Chicago's famed Tower Club closes

Founded by ComEd magnate, club in Civic Opera House is no more

December 26, 2011|By Brian Slodysko, Chicago Tribune reporter

For nearly a century, members of the Tower Club raised glasses to presidents and opera stars, drank three-martini lunches to celebrate promotions, and sealed business deals.

But Friday at a private luncheon on the 39th floor of the Civic Opera House, members and their visitors drank a final toast before the doors closed and the club was no more.

Longtime bartender Rudy Galvan chas with members of the Tower Club last… (William DeShazer, Chicago Tribune)

"It's emotional after all these years," said Rudy Galvan, 55, who tended bar at the club for 33 years. "The members, I've known some of these people since I (came) here."

Members and staff offer a handful of reasons for the club's closing — the bad economy, nonexistent financing for a needed remodel and disruptive construction on Wacker Drive.

But the Tower Club's future was likely determined by changing times, shifting social norms and the diminished role alcohol plays in the workday.

"It used to be different. People used to drink a lot. They didn't care if their boss was at the next table," Galvan said, pouring a Wild Turkey on the rocks. "It made a client feel better and at home, get them to open up and talk about their business."

Now business people are more likely to order iced tea with lunch and go out for drinks after work, he said. A few of the club's younger members wondered why there wasn't a more lively after-work cocktail hour.

"They say, 'Rudy, where's the action?' and I say it's a business club where people come to do business."

Last February a membership drive boosted the dues-paying rolls from 170 to 240, but that was a far cry from the 300 to 350 people the club served daily when Galvan started as a busboy in 1974. It was determined the club wasn't sustainable, said general manager Rick Kroner, who also runs the Metropolitan Club.

"The culture has changed. The younger generation is more casual," Kroner said. "Nowadays, if all you do is provide a place to get lunch, there's too many great restaurants in Chicago. Why would you pay (membership) dues?"

It didn't used to be that way.

The Tower Club was initially known as the Electric Club, founded in 1916 by opera enthusiast Samuel Insull, who established Commonwealth Edison and, according to legend, was the inspiration for Monopoly character Rich Uncle Pennybags.

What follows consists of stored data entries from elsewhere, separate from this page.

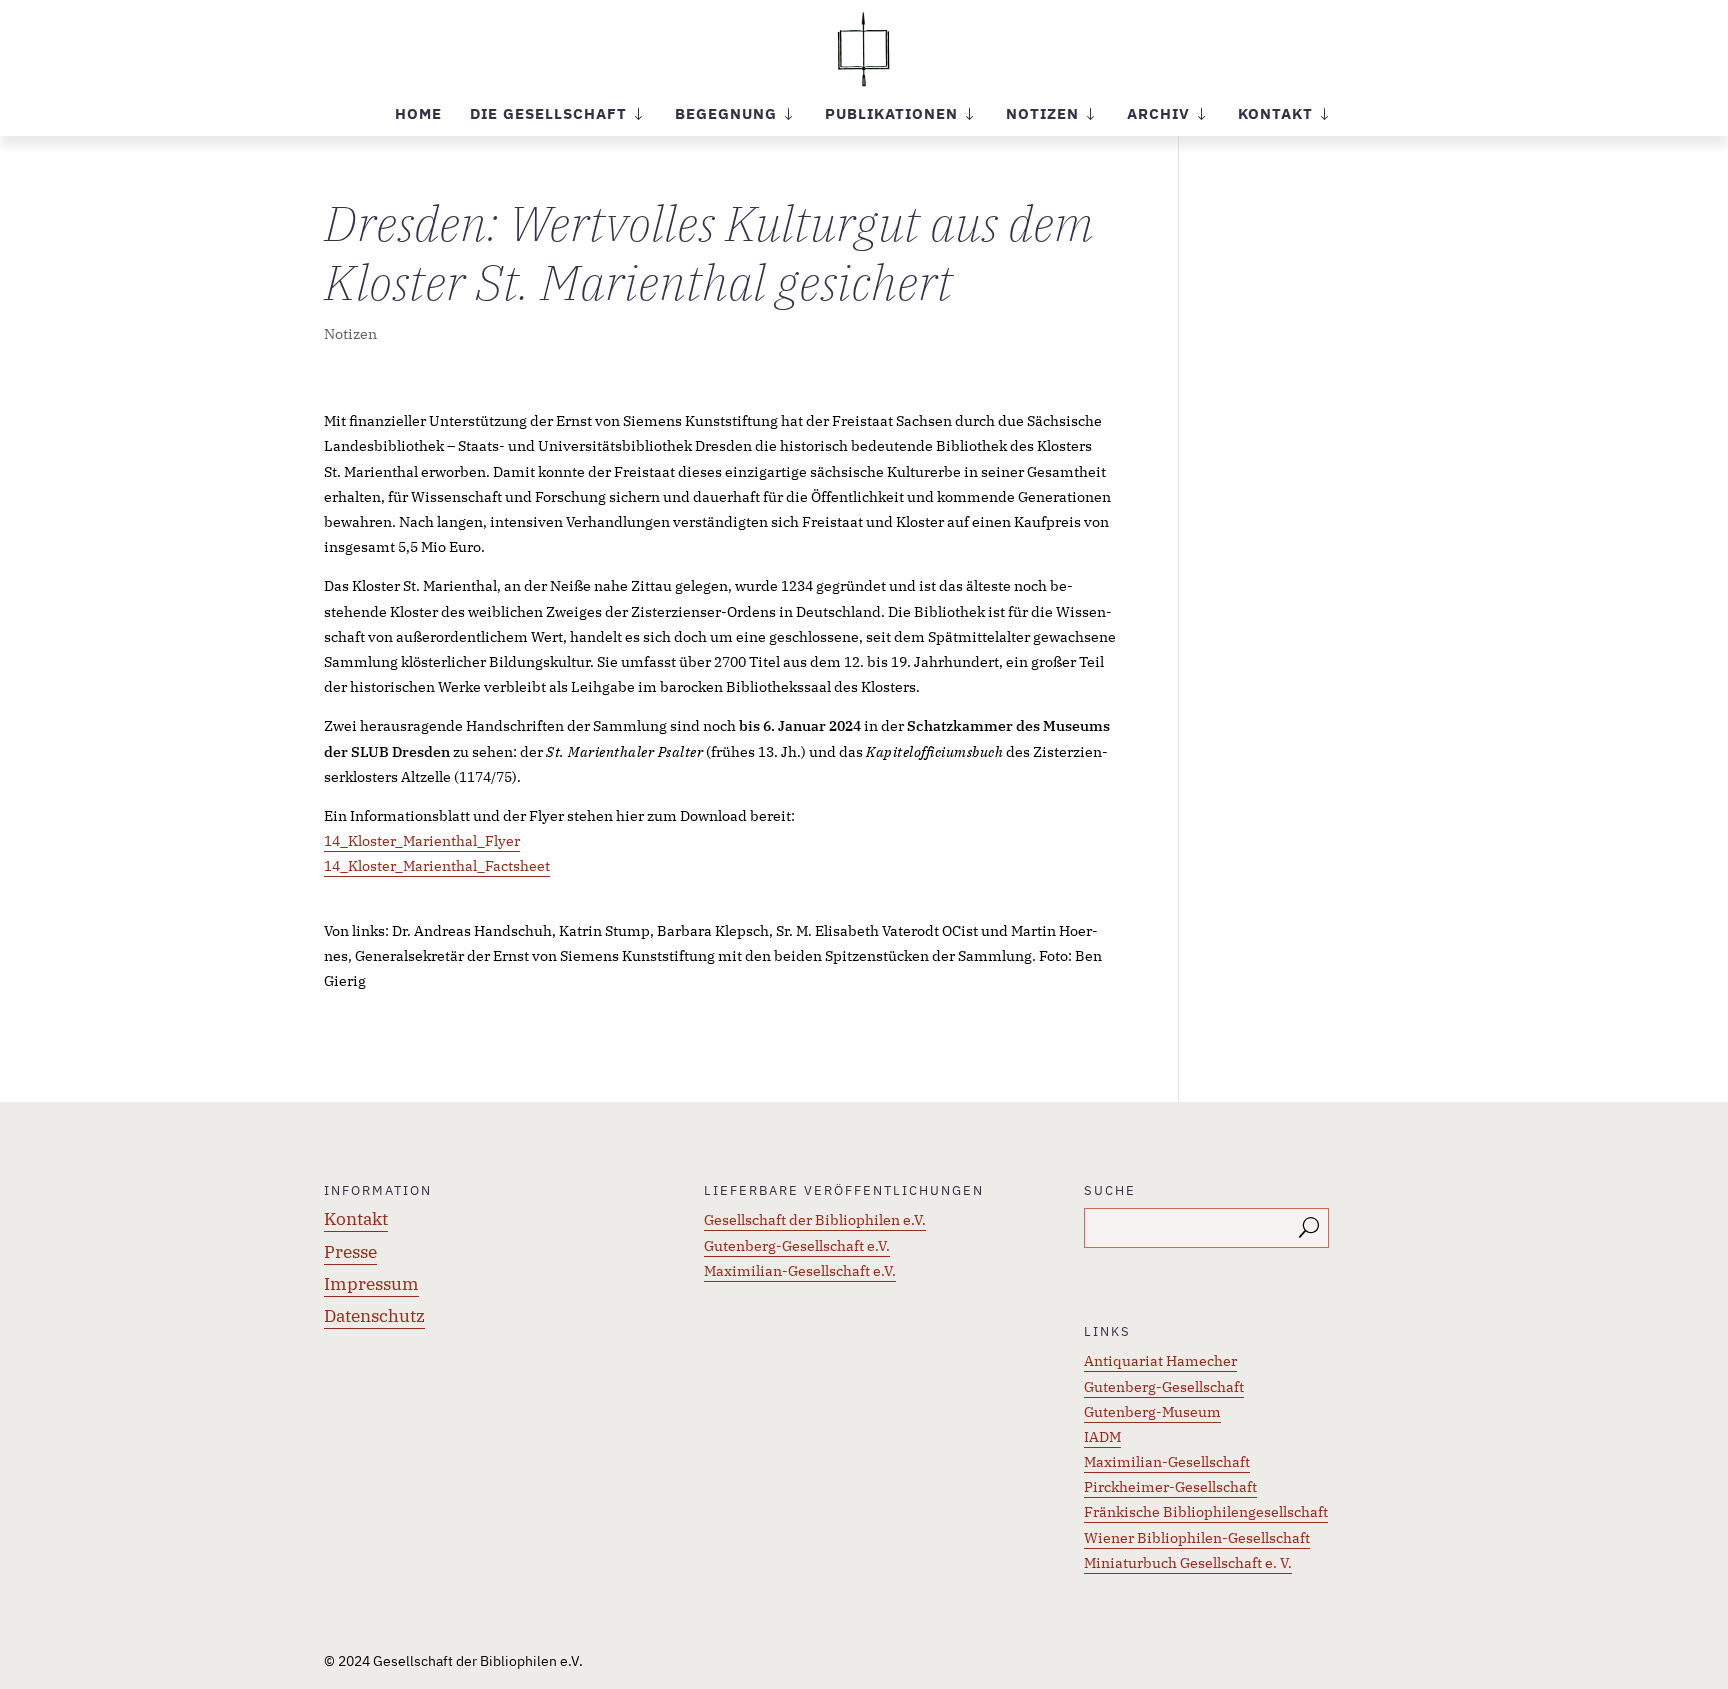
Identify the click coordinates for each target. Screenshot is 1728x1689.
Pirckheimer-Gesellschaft (1170, 1487)
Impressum (371, 1284)
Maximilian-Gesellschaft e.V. (800, 1271)
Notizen (350, 334)
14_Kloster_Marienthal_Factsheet (437, 866)
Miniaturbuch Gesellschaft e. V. (1188, 1563)
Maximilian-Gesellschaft (1167, 1462)
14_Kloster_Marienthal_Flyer (422, 841)
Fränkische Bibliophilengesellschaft (1206, 1512)
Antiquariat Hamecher (1160, 1361)
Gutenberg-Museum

The club, located at North Dearborn Street and West Calhoun Place, was originally an elite fellowship for titans of the electrical industry.

After Insull commissioned the building of the Civic Opera House, the club moved there in 1929. But the Electric Club nearly closed during the Great Depression, which put the organization deeply in debt and bankrupted Insull. It rebounded in the late 1930s and '40s, diversified its membership and rose to wider prominence. In 1952 the name was changed to the Tower Club.

The club was ranked an exclusive organization "for the young man on his way up," as a 1962 Tribune story put it. And cocktail parties at the club have feted well-to-do locals, Presidents Richard Nixon and Bill Clinton, and ballet dancer Mikhail Baryshnikov. Women were allowed to join in the 1970s, said Mynor Ochoa, the service director.

Friday, longtime member Peter Barrett said he joined Tower Club in the '70s but quit in the mid-'80s to join the Metropolitan Club, in the current-day Willis Tower. There he earned a bronze plaque as a charter member, but he never felt completely at home, so he left.

"It didn't have the ambience, the style or the staff," Barrett, a portfolio manager, said of his decision to rejoin the Tower Club.

Regulars came to the bar to say goodbye to Galvan, who does not have another job lined up.

"It's so sad. Rudy (Galvan) is the only one who knows how long we've been coming here," said Norma Rowland, a member since the 1980s, along with her husband, Brad, who was a member of the 1951Chicago Bears. "He knows what everybody drinks," she said. "He knows what everybody likes. He knows all of us — and he actually likes us."

Her husband growled: "You realize this damn building is as old as me?"